Blended, beanpole, biological? – changing family trends

Tuesday 21 August 2018

We are living and working longer, having less children and at a later age - so what does this mean for the future of the family, and how do we even define 'family'?

Blended, beanpole, biological? – changing family trends  - image1

The nuclear family of two parents and three children is no longer the predominant model.

Last updated: Thursday 25 August 2022

We are living and working longer, having less children and at a later age – so what does this mean for the future of the family, and how do we even define ‘family’? 

In a nationwide public lecture tour culminating in Auckland this week Distinguished Professor Paul Spoonley shares insights on how the typical family has evolved since the 20th century and what the key influences and drivers are for these changes.

While major demographic changes in New Zealand are re-shaping notions of family/whanau, Professor Spoonley warns there is a lag in social policy to reflect these emerging changes. 

The days when the nuclear family was the predominant structure have well and truly gone and we are having to find new descriptions of what families look like – such as “beanpole families”, or longer, thinner family structures with less children and more generations present, says Professor Spoonley, Pro Vice-Chancellor for the College of Humanities and Social Sciences. 

New technologies – and new social and cultural norms – have meant a growing number of non-biological parents and the use of surrogacy. Blended and same sex parent families are on the rise as a result of law changes introducing civil unions and same sex marriage. 

Millennials (or Gen Y, those born between the early 1980s and 1990s) are experiencing delayed – or ‘fuzzy’ – transition into adulthood. Childless couples and one child families are becoming more common, as are the number of people opting to living alone.
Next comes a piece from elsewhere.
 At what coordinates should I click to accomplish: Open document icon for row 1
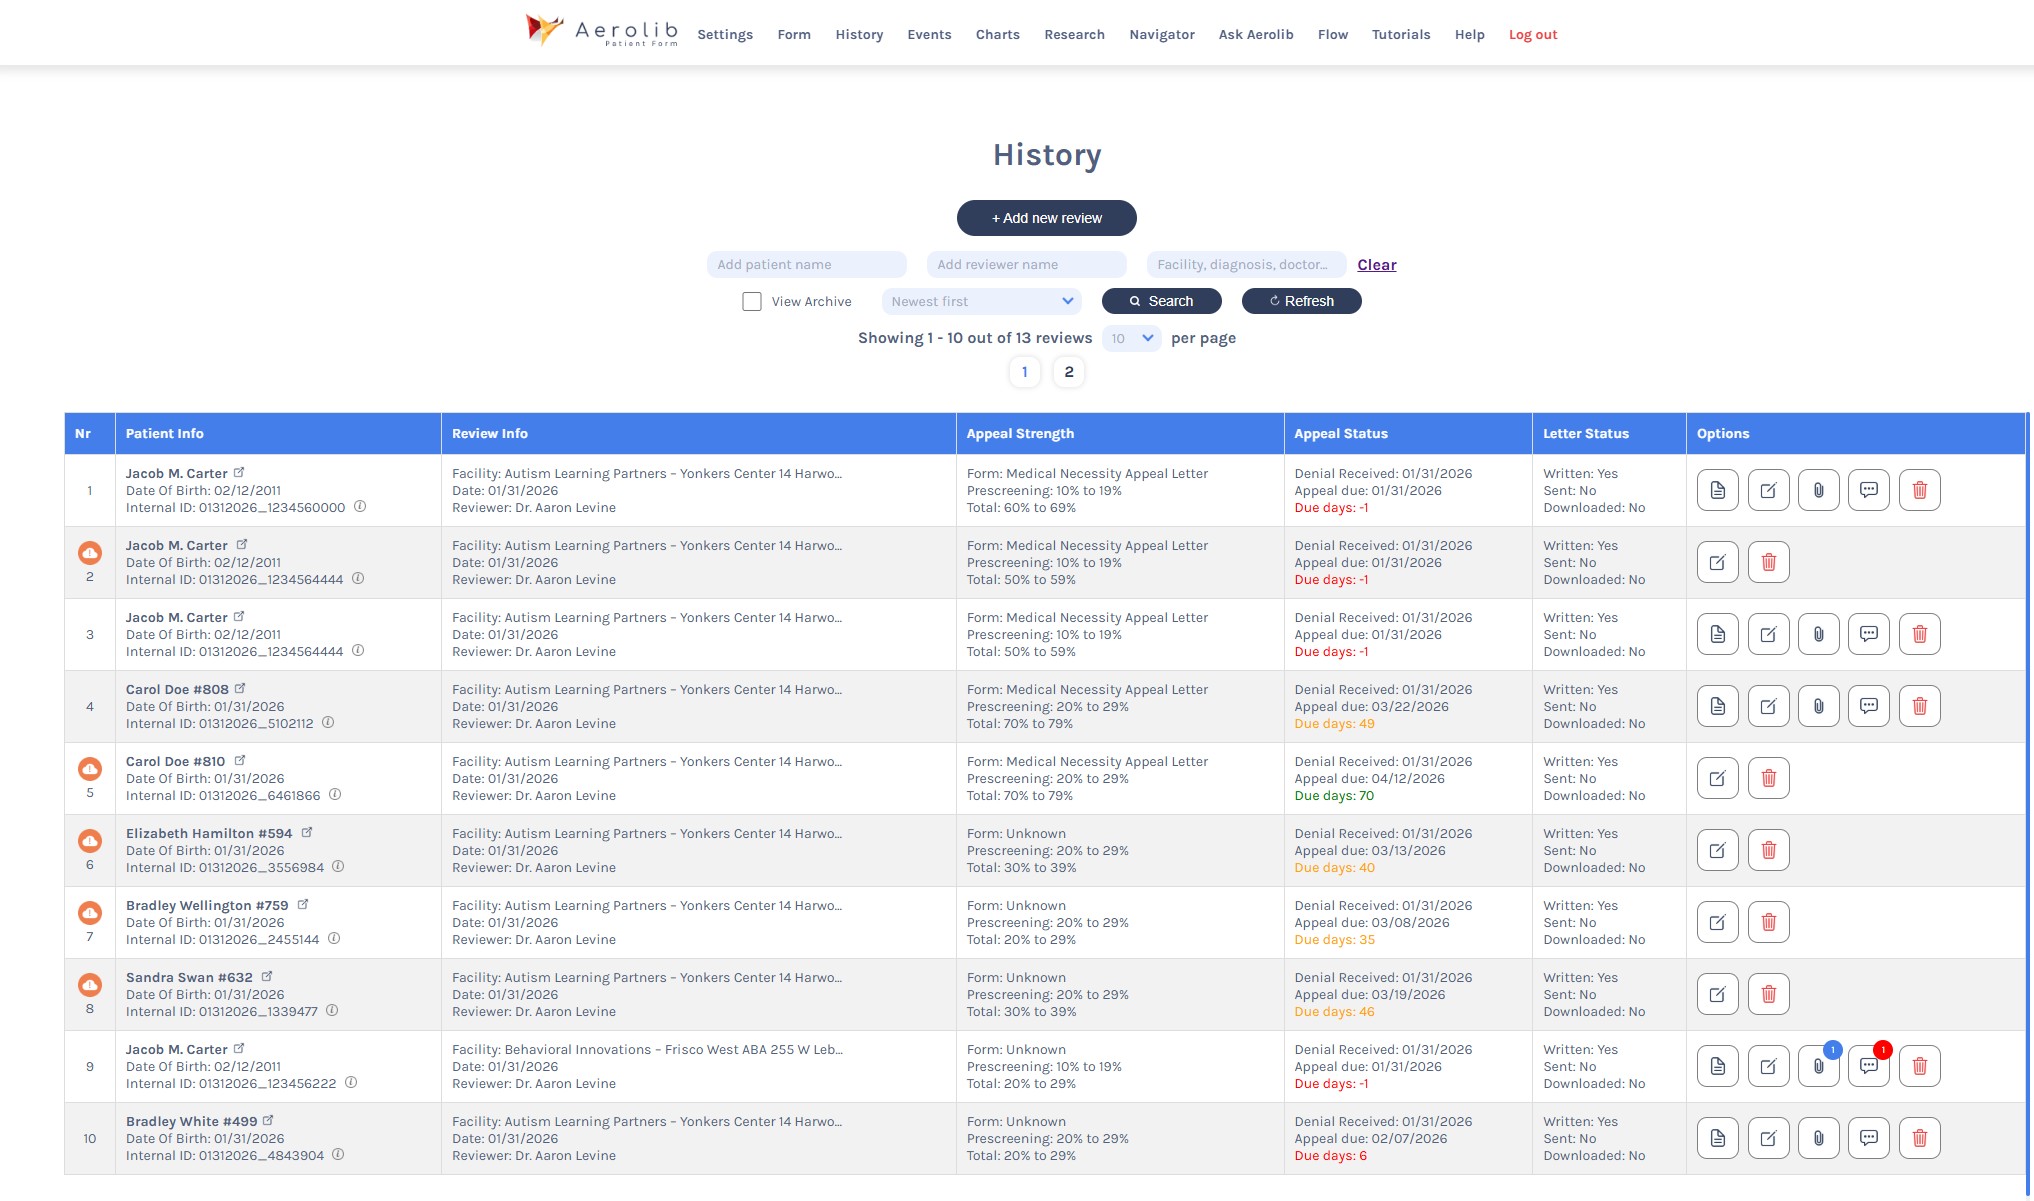tap(1717, 490)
The number of couples without children is expected to rise from 513,000 in 2013 to 757,000 in 2038.

The family norm of last century in New Zealand was three+ children with dad as the main breadwinner. The median age for women to marry was 22, only five per cent of women aged between 30 and 39 never married and the divorce rate was three couples per 1000 (in the early 1960s). Only five per cent of families were sole parent compared with 28 per cent now. The average age to marry is now 30, and the current rate is around 10 couples per thousand people, while the divorce rate is just over 12 per thousand. Forecasts for the next 20 years indicate most families will either have one child or be childless, says Professor Spoonley. 

“The Prime Minister [Jacinda Ardern] is increasingly typical of her generation – a working mother who has had her first child at age 37. The average age of the mother at first birth is creeping up – the largest number of children born last year were to women in their early thirties – and many are opting to have only one child – or none at all. Declining fertility is very apparent in the trends,” he says.

Blended, beanpole, biological? – changing family trends  - image2

Sociologist Distinguished Professor Paul Spoonley has been sharing insights on new trends in family structures.

Home for longer

In other trends, young adults are likely to live with their parents for longer due to delayed – or no – home ownership, while many Baby Boomers (people born between 1946 and 1964) are delaying retirement as they continue to work, travel, or care for elderly relatives or grandchildren. 

Professor Spoonley’s aim in his Wellington, Auckland, Palmerston North, Hawke’s Bay and New Plymouth lectures has been to stimulate conversation around these major drivers, and the social and economic impacts and opportunities they prompt. He hopes to raise awareness among communities, councils and policy makers of the need for “new thinking” to address profound demographic changes.

Professor Spoonley is a Principal Investigator on the Ministry of Business, Innovation and Employment-funded programme, Capturing the Diversity Dividend of Aotearoa New Zealand (2014-2020); a Fellow of the Royal Society of New Zealand and of the Auckland War Memorial Museum; a Research Fellow of the Max Planck Institute for the Study of Religious and Ethnic Diversity and recently elected co-chair of the steering committee for Metropolis International, the world’s largest network of migration and diversity researchers.